Страница 2 из 40
Часовой оглядел темное небо. На горизонте полыхали розоватые отблески далекого зарева. На фоне освещенного облачка черный силуэт разбитого купола церкви возвышался над селом, будто башня средневекового замка. Нигде ни шороха. Значит, почудилось. Часовой опустил автомат на грудь, сделал четыре шага направо, потом налево. Надо ходить, пока не сменят…
Выстрелы пробудили село. В лихолетье войны сгинул у людей былой беспробудный сон, спали люди чутко, сторожко, не спали, а дремали. От Марфовки до фронта километров пятьдесят на восток. Оттуда изредка доносились глухие громоподобные раскаты. К ним прислушивались, их жадно ловили. А стрельба на улицах приносила чью-то смерть, чье-то несчастье. И не было у людей ни покоя, ни уверенности. Были страх да злоба, да затаенная ненависть…
В хате Маруси после выстрелов долго копилась трепетная тишина, и биение пульса на виске казалось Семену ударами молотка.
Он стоял на приступках печи. А над лежанкой, где спали дети, за стояком печной трубы, был открыт глаз на чердак.

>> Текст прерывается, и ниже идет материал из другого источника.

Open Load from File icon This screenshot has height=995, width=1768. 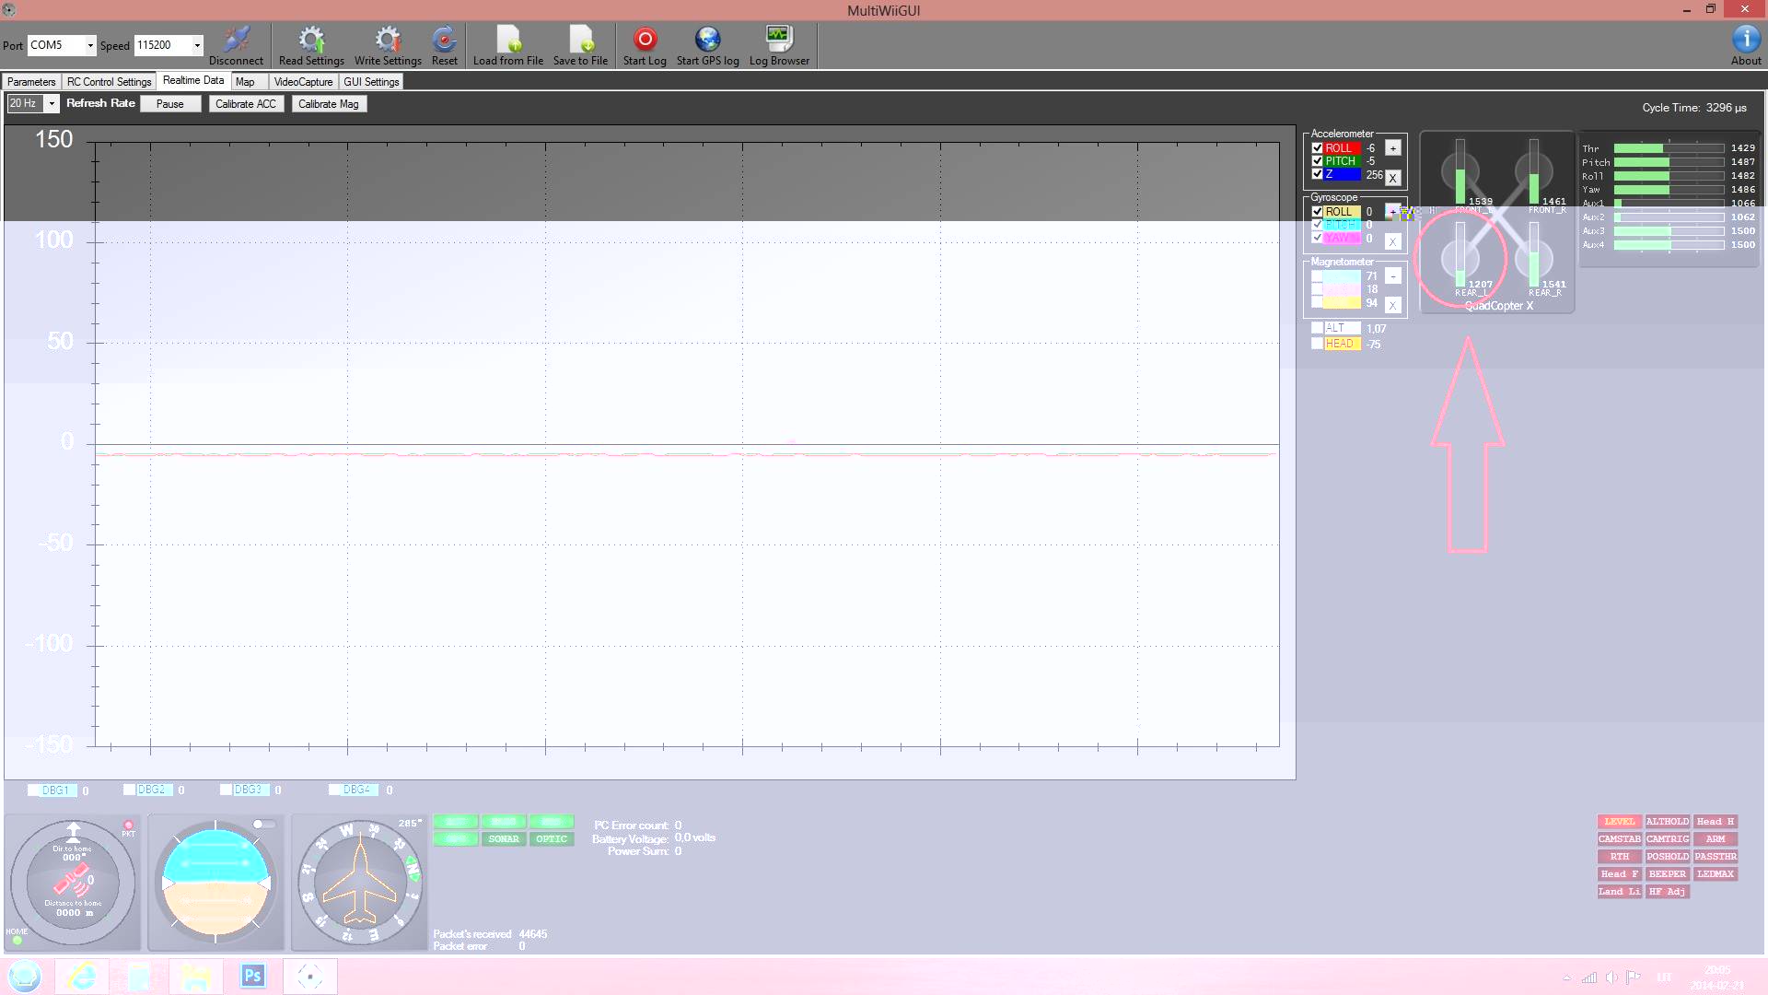(508, 40)
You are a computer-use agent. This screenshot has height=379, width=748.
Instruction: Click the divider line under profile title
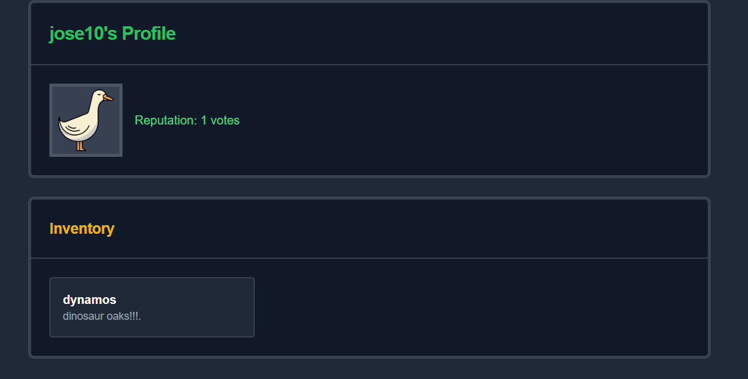pos(369,65)
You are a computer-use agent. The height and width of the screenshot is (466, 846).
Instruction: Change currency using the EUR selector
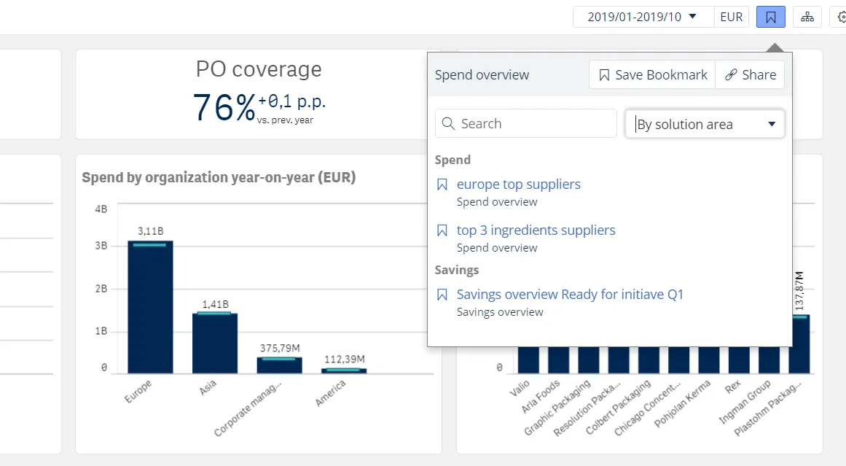pyautogui.click(x=731, y=17)
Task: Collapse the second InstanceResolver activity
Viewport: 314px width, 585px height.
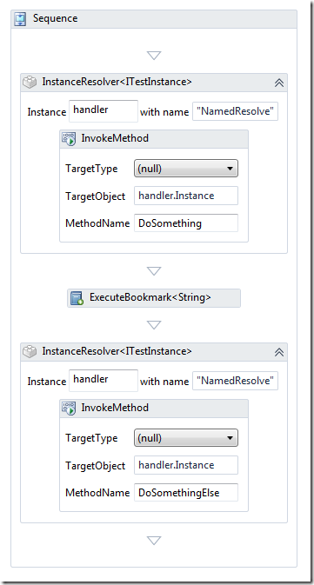Action: coord(279,352)
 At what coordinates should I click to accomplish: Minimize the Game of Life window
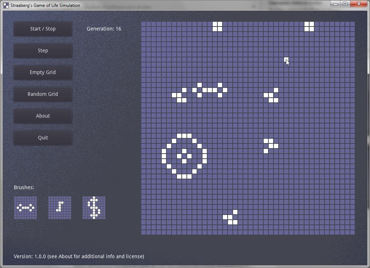pyautogui.click(x=335, y=4)
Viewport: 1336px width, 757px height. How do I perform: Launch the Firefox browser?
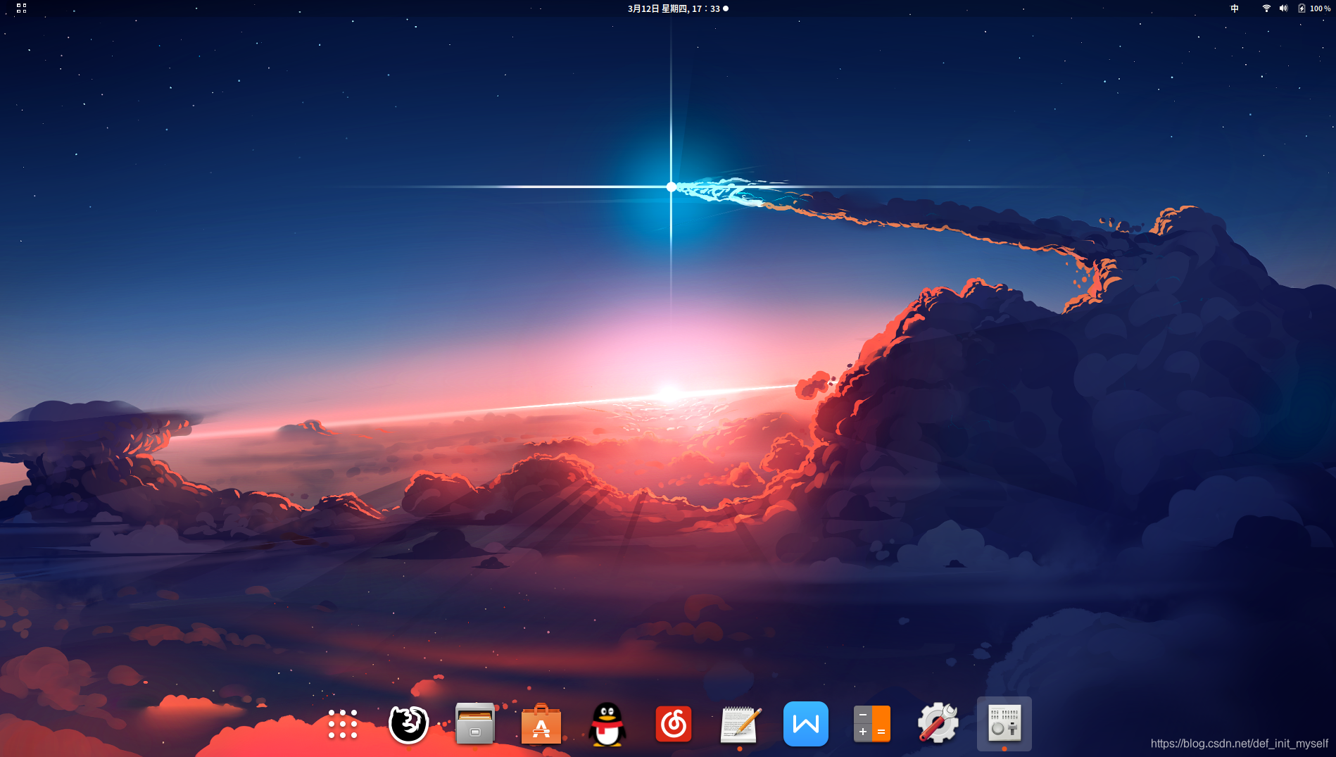pyautogui.click(x=408, y=723)
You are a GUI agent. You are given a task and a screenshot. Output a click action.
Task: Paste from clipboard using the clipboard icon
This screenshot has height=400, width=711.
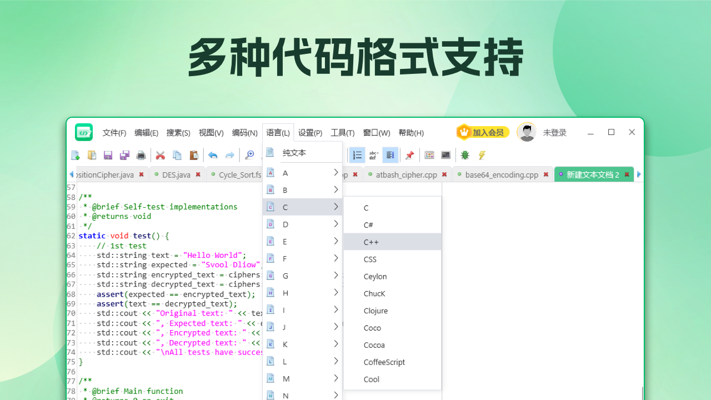(x=194, y=155)
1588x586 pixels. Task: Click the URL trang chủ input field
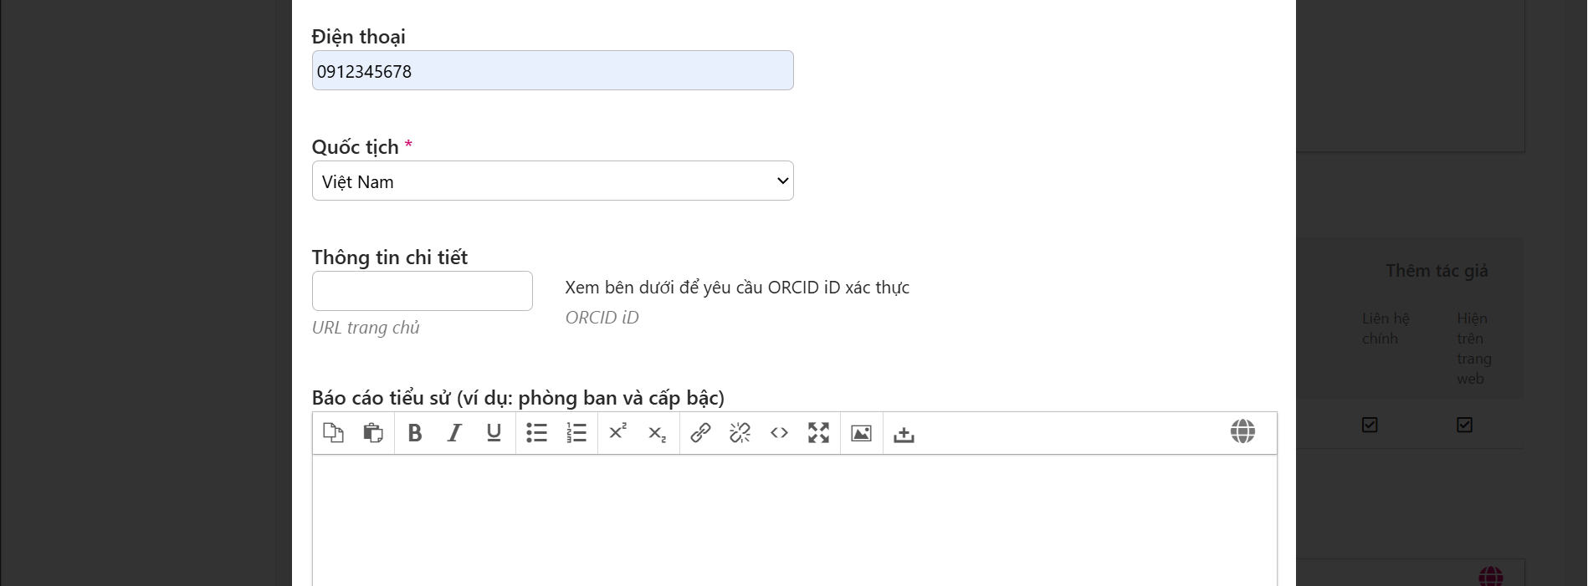423,291
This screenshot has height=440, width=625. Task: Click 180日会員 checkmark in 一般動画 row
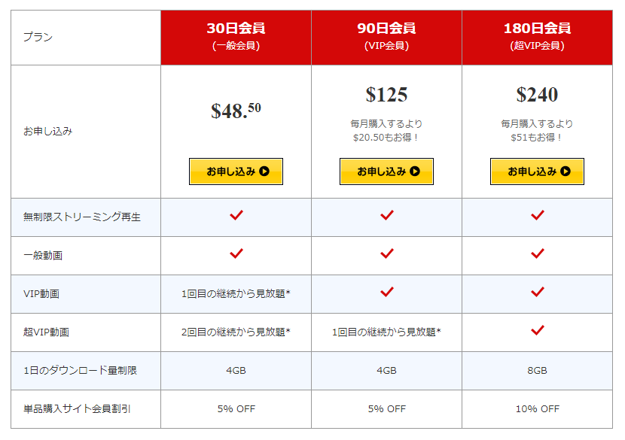click(538, 253)

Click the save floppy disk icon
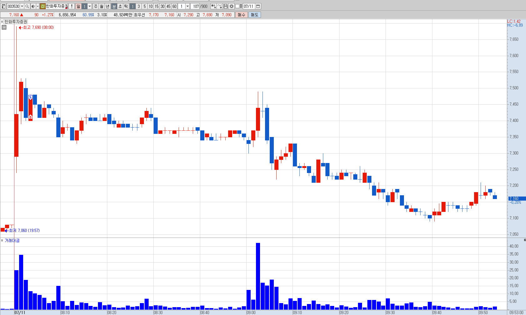(226, 6)
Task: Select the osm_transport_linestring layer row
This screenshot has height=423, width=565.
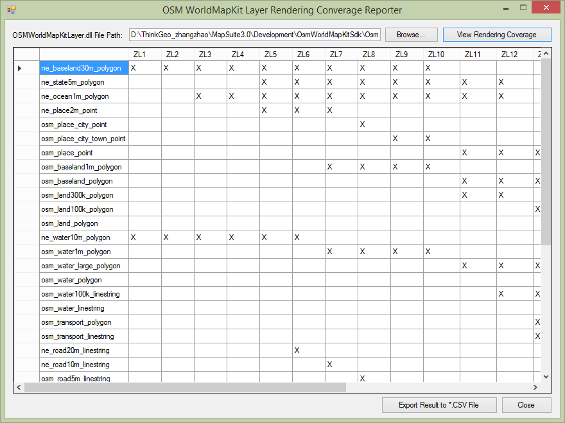Action: (x=83, y=336)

Приоткрыв тряпье, Маруся прильнула к оконному стеклу. Постепенно из сплошной черноты смутно выделились развалины саманной конюшни, правее — журавль уличного колодца. Она обогнула стол, приоткрыла второе окно: горизонт на юге алел и кудрявился дымом огромного пожарища. Маруся слабо охнула:
— Боже ж мой! Камыши на лимане зажгли!
— Ну и черт с ними! — сказал Семен. — Возле хаты никого?
— Там, Сеня, люди на лимане, партизаны. Куда ж они теперь денутся? — со страхом прошептала Маруся и вдруг отшатнулась: к окну склонилось чье-то лицо.
Тихий стук заставил Семена с быстротой кошки забраться на чердак. Маруся осторожно спросила:
— Кого нужно?
— Ночному страннику хлебца найдется? — послышалось из-за окна.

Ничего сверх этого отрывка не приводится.